Projecting onto refugees the idea that they would do what white nationalists have already done is a sad but predictable social psychological condition.
The “replacement” affinity between autocrat Vladimir Putin and wannabe autocrat Donald Trump, whose family immigrated to the U.S. from Germany, is particularly fascinating — in a horror movie sort of way.
Where Trump followers rage about their Great Replacement conspiracy, Putin makes a habit out of imposing it in his attempt to resurrect the old Russian Empire.
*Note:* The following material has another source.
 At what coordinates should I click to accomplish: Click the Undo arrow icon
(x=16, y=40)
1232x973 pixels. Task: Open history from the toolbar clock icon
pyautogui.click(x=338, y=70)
He is following the normal Russian Empire pattern — replace the original culture with Russian language, culture and “history.” That was how it worked during the Czarist era, then the Soviet era.
The Bolsheviks overthrew the czar, but instead of ending the empire, they radically expanded it by creating the Union of Soviet Socialist Republics. Then, true to Russian imperial form, set out to Russify them.
The Russians in control of the Soviet empire sent Russian settlers into Ukraine, the Baltic states and into pretty much all central Asian and Baltic Soviet republics.
That is why there are so many Russian speakers in Estonia, Latvia, Georgia, Ukraine and Lithuania today. They were settlers dispatched to Russify — to turn erstwhile sovereign nations into part of Russia, obliterating as much of the original identities as possible.
Of course, this preceded Putin. In fact, it even preceded the Soviet Union.
During and after the Russian Empire, which ran from 1721 to 1917, all manner of imperial shenanigans fit the Russification template. When, for example, Finland was subsumed into the Russian Empire, the goal was to erase the Finnish language and replace it with Russian, an effort that intensified in the opening years of the 20th century.
But even before Gandhi began his nonviolent campaigns, Finns resisted Russification with nonviolence, including a general strike, and succeeded. Encyclopedia Britannica concludes: “Thus, from having one of Europe’s most unrepresentative political systems, Finland had, at one stroke, acquired the most modern.”
Cultural appropriation has been the story in Ukraine all along. It’s been around as long as imperialism and colonialism.
So the irony of Trump’s fawning support of the dictatorial Putin, coupled with the fright demonstrated by Trump’s MAGA supporters when they clamor to shut down all immigration by people of color, is stark. Even if their white ancestors of arrived in the U.S. long after its native tribes were all forced onto reservations, the long attempts at “Americanizing” tribal people continued.
Losing the land is just one step in the sequence of the notorious assimilation of indigenous peoples in the U.S. In 1892, Capt. Richard Henry Pratt described the intent of “Indian education” as attempting to “kill the Indian in him and save the man.”
How ironic that Putin is overseeing the kidnapping of Ukrainian children in order to Russify them. He wants to kill the Ukrainian in these children and save them as Russians, and he is clearly imposing his will on both Trump and those who follow Trump.
The far right members of Congress — MAGA adherents to a one — do not oppose the military or military violence at all. But they are helping Putin by opposing U.S. aid to Ukraine.
Putin is stealing Ukrainian children to Russify them and the Freedom Caucus supports him. Isn’t that something?
There is a warrant out on Putin for his arrest by Interpol — an extraordinary measure — expressly for snatching Ukrainian children. Yet U.S. Rep. Jim Jordan and his ilk support Putin by denying aid to Ukraine.
Let’s see these people for who they are — enemies of freedom and foes of democracy.
Tom Hastings coordinates conflict resolution degree and certificate programs at Portland State University. He also serves as senior editor at PeaceVoice, where this contribution originated.